> Task prompt
Each line below should be restated word for word.

(Collected data)
########

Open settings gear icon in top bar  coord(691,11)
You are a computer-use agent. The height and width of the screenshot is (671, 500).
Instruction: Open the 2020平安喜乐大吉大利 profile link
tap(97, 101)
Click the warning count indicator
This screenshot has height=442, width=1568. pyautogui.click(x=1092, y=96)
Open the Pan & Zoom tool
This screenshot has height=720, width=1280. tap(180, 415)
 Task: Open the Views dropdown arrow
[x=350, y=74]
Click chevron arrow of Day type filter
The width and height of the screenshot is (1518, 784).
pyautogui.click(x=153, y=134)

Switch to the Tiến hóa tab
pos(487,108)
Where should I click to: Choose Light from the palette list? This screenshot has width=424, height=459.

########

> Result
Open settings gear icon in top bar  coord(691,11)
You are a computer-use agent. The height and width of the screenshot is (671, 500).
Instruction: Open the 2020平安喜乐大吉大利 profile link
tap(97, 101)
Click the warning count indicator
This screenshot has height=442, width=1568. pyautogui.click(x=1092, y=96)
Open the Pan & Zoom tool
This screenshot has height=720, width=1280. tap(180, 415)
 Task: Open the Views dropdown arrow
[x=350, y=74]
Click chevron arrow of Day type filter
The width and height of the screenshot is (1518, 784).
pyautogui.click(x=153, y=134)

Switch to the Tiến hóa tab
pos(487,108)
Where should I click to: Choose Light from the palette list? This screenshot has width=424, height=459.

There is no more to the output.